Round-leaved dogwood is naturally found in semi-open woodlands and forest edges. If soil moisture levels are low than it prefers light shading. It can also grow in open wet areas such as the edges of marshes.
Like our other native dogwoods, this shrub is quite easy to grow from seed, despite its rareness. In September, collect the ripened fruits that are full-sized and have at least started to turn blue. Put the fruit in a small bucket of water and mash with your hands. Once the fruit has been separated from the seed, the pulp will float to the surface while the seed will sink. You may have to do this a few times, changing the water each time.
When you have clean seed, you should plant them as soon as possible. At Macphail Woods, the germination has been very good when planting the seeds every 2 inches (5 cm) in rows 4 inches (10 cm) apart, at a depth of 1/4 inch (6 mm). Most seeds germinate the following spring.
Round-leaved dogwood also root suckers quite prolifically. These suckers can be cut off at the roots and transplanted into a shady location for a few years to grow more roots. Then they can be moved out to appropriate planting sites.

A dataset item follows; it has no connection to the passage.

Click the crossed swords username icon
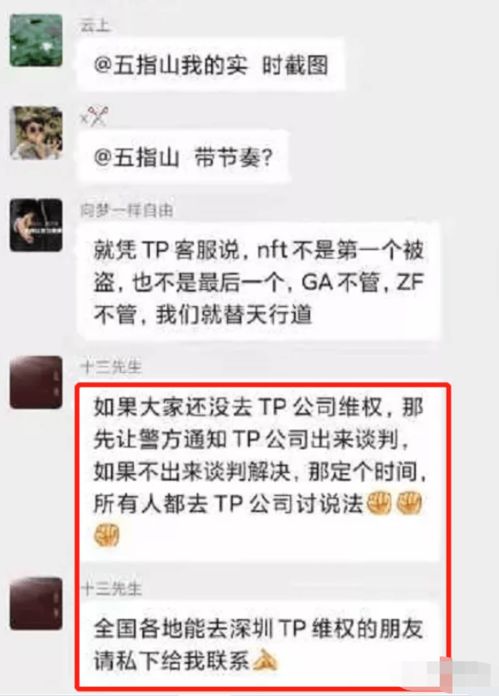 [95, 118]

Large blooms and delicious berries make the round-leaf dogwood an excellent shrub for wildlife. Pollinators such as bees, wasps, beetles and flies make use of the flowers. The late summer berries provide food sources for a variety of birds including woodpeckers, purple finch, cedar waxwing, American robin, and evening grosbeak.
Areas of Usage:
Round-leaved dogwood is a showy shrub. A more contained and upright form than its cousin red-osier dogwood, it is a shapely medium sized shrub. Its blooms are prominent and its wildlife uses varied. It makes an excellent landscaping shrub for slightly shaded areas or open moist sites. Whether in a naturalized planting or as a showpiece shrub, this plant can really enhance your yard. It is also great for restoration plantings, especially along open riparian zones and wetlands. It helps to restore biodiversity to the site, attracts pollinators, and provides fruit sources for wildlife. It can also be an excellent nesting shrub for local birds.
Round-leaved dogwood is another woodland plant that helps diversify forests and forest edges, not only in species and food sources, but also in vertical structure. Many birds like to feed at one level, and nest at another. Diversity in plant height also gives vulnerable prey species more places to hide from predators.